Work request: Using the data below, return every line that holds the word "agent".

Entries supplied:
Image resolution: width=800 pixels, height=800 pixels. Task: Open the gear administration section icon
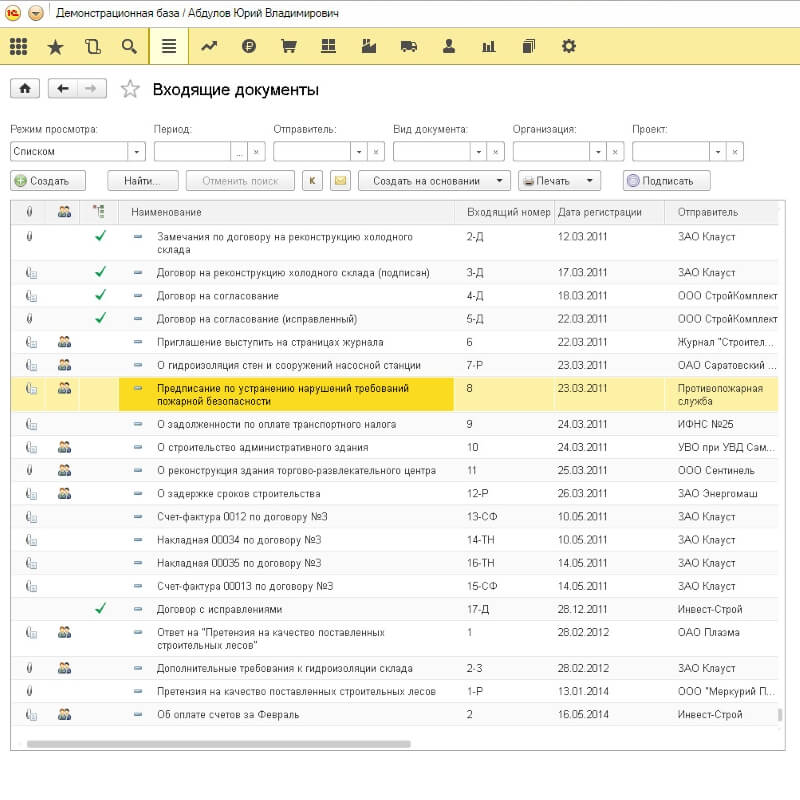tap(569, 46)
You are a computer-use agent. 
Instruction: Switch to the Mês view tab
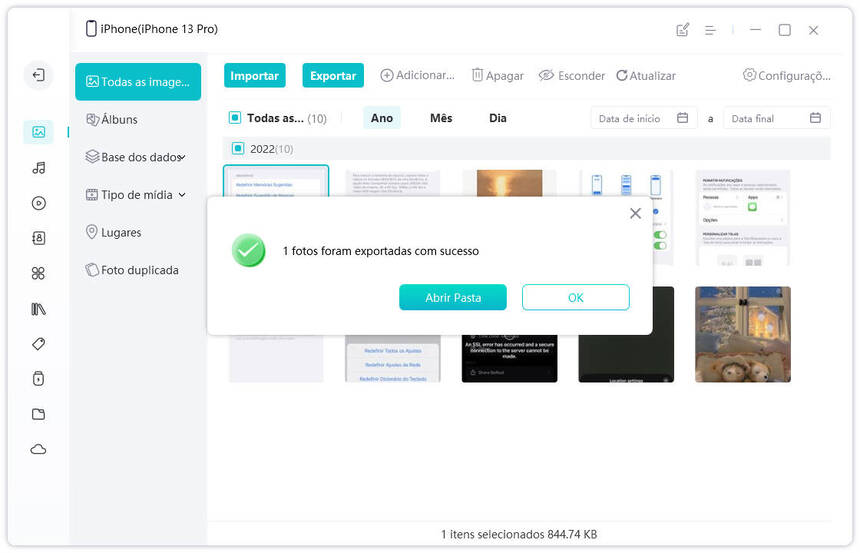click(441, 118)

--

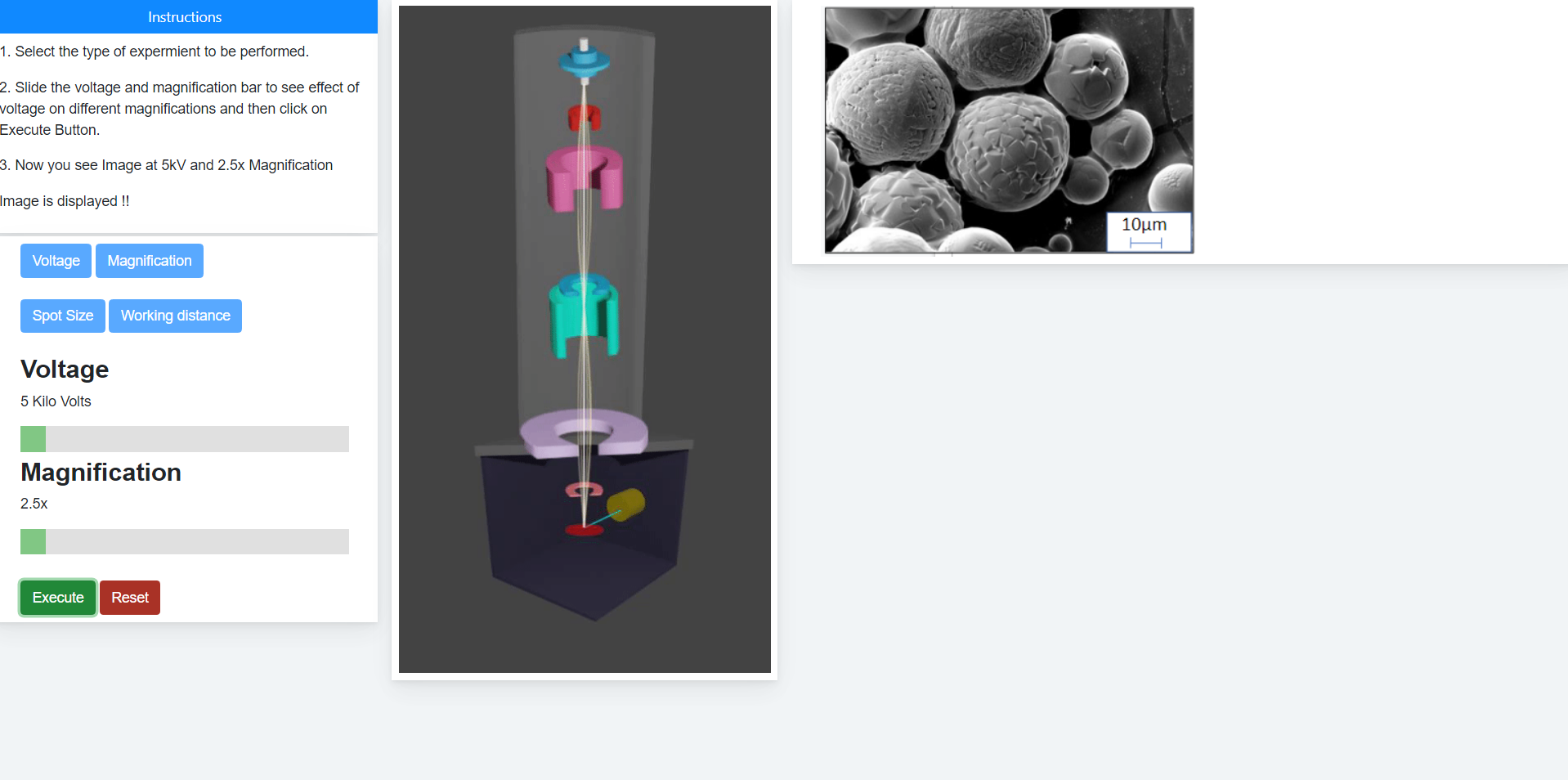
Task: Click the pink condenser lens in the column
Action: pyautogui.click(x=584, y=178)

--

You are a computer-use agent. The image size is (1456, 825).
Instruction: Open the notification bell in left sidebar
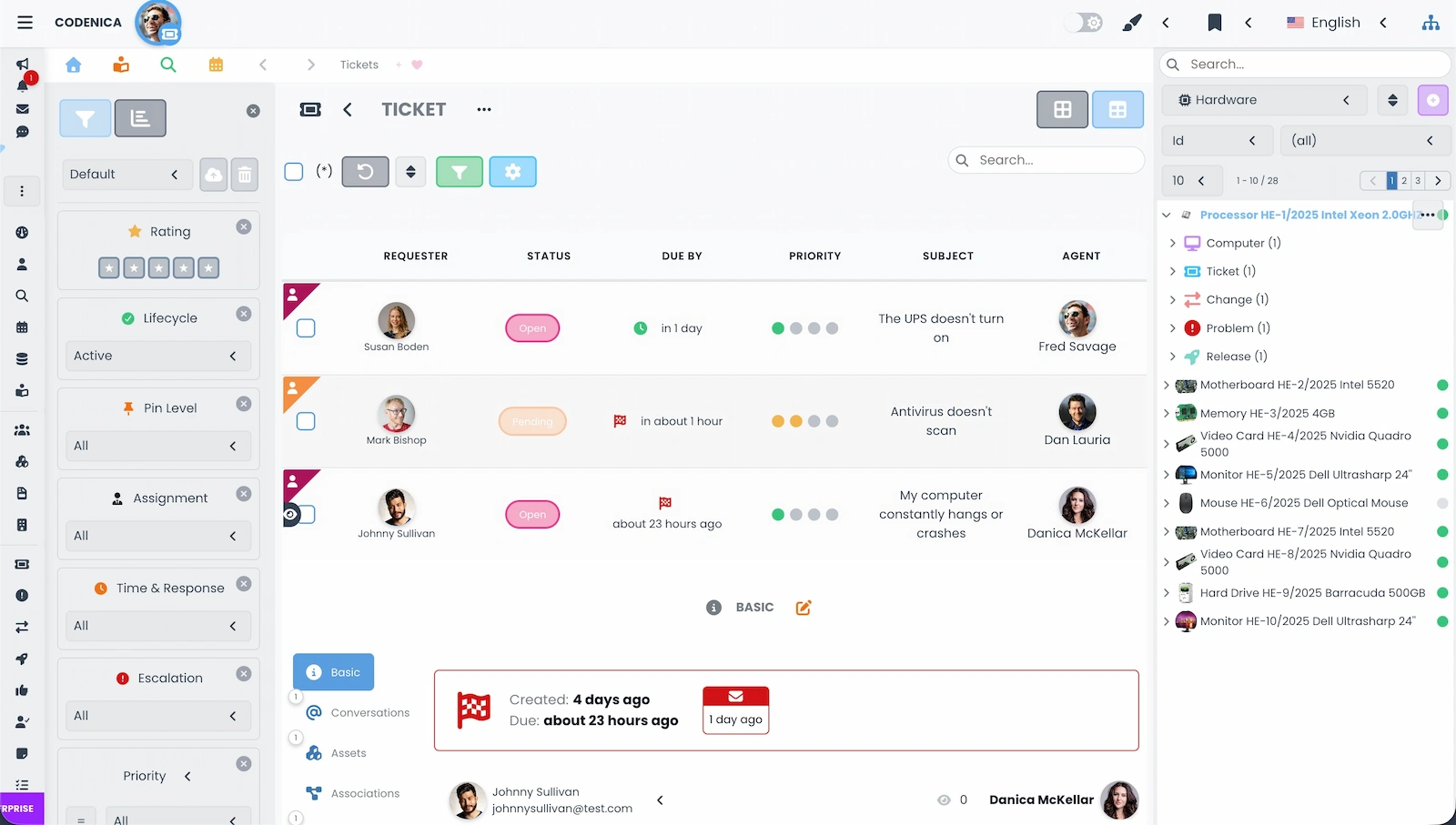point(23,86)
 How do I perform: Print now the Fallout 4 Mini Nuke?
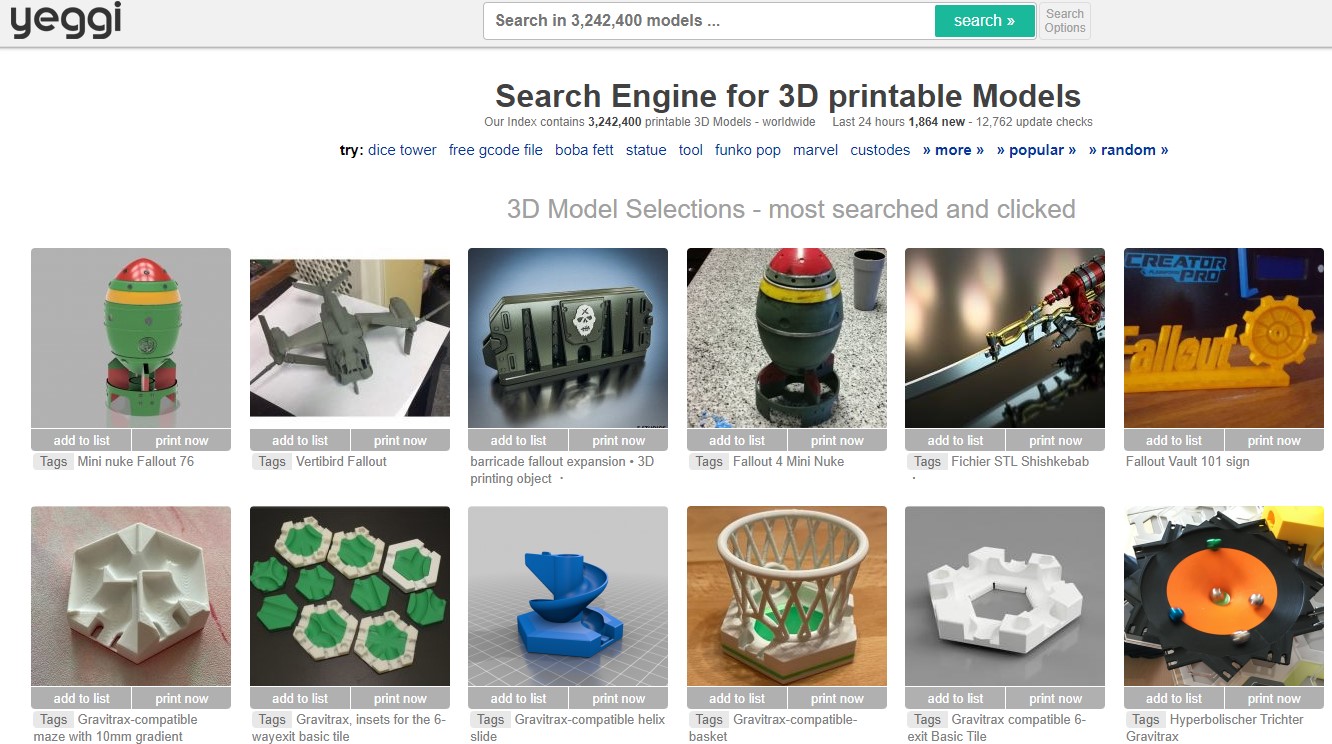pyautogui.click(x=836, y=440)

Your response:
You are a computer-use agent. 
You are a computer-use agent. The image size is (1456, 825).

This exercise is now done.